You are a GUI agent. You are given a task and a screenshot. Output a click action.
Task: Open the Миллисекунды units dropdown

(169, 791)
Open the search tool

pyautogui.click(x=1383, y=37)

◆ ◆ ◆

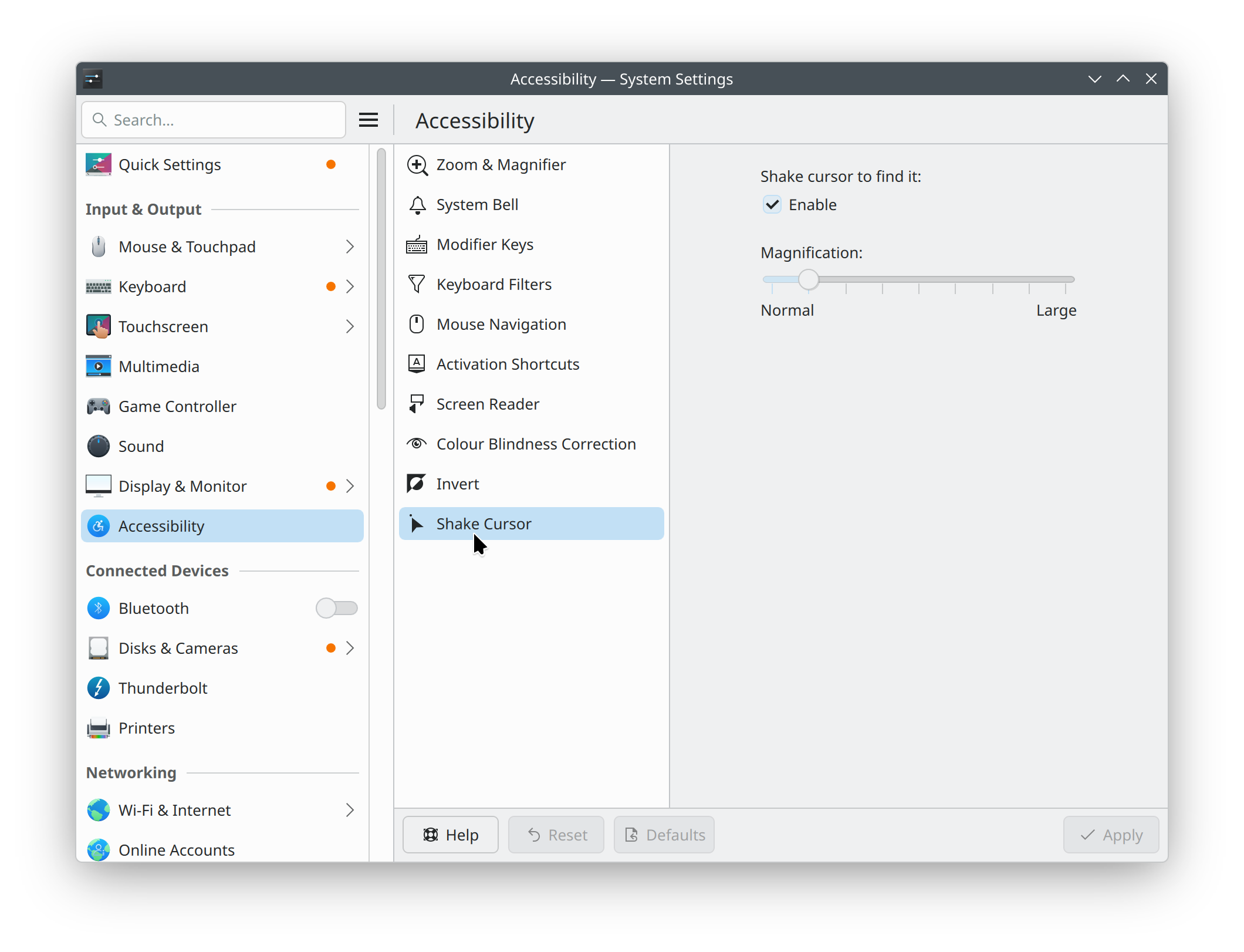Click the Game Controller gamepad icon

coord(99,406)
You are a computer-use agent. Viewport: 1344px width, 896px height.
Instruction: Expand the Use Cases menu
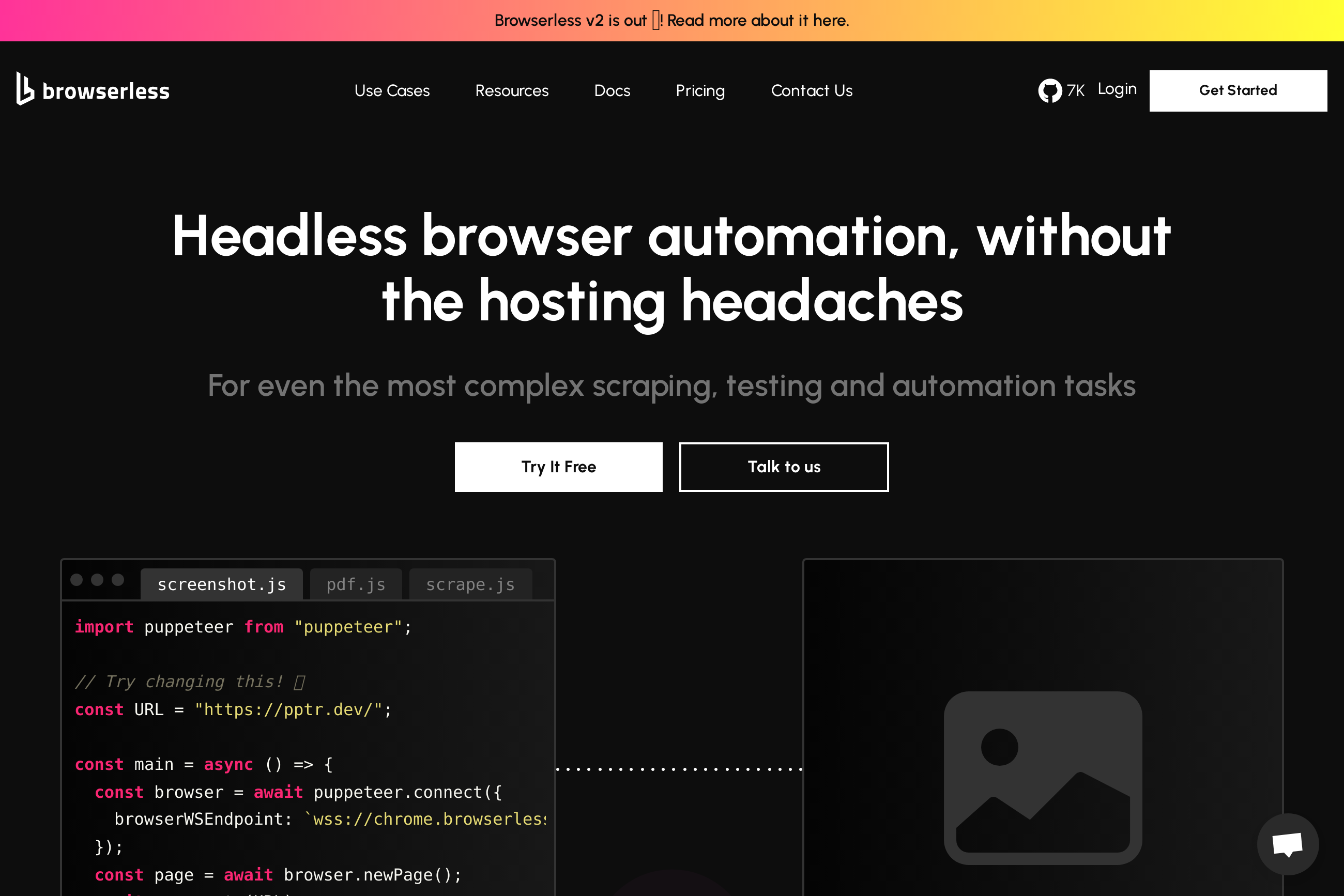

◆ ◆ ◆

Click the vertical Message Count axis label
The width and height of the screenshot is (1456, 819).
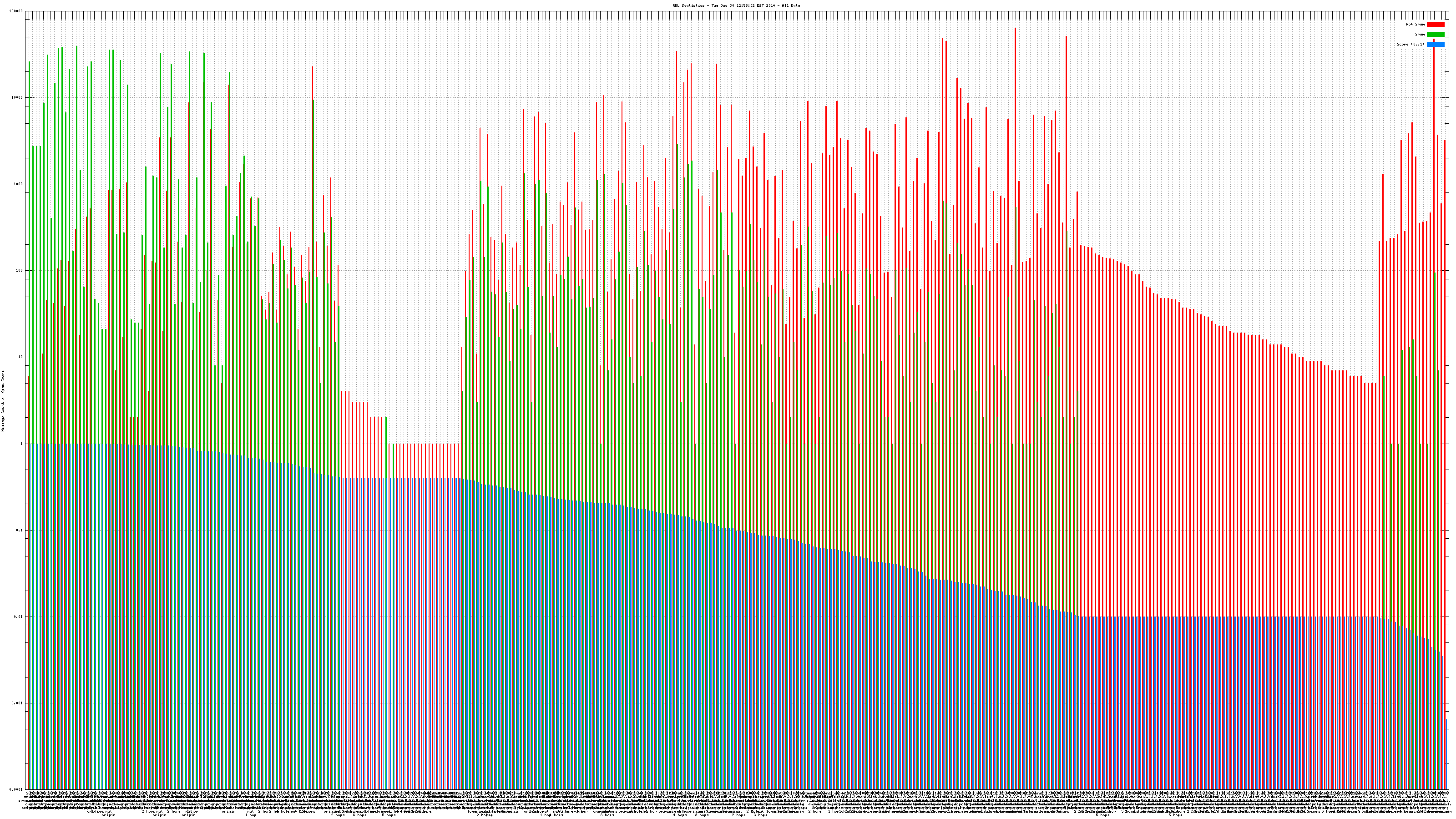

◆ ◆ ◆

- TASK DIRECTIONS:
For the string "width", count every line of the material where it appears and state only the count.

- SOLUTION TO THE PROBLEM:
2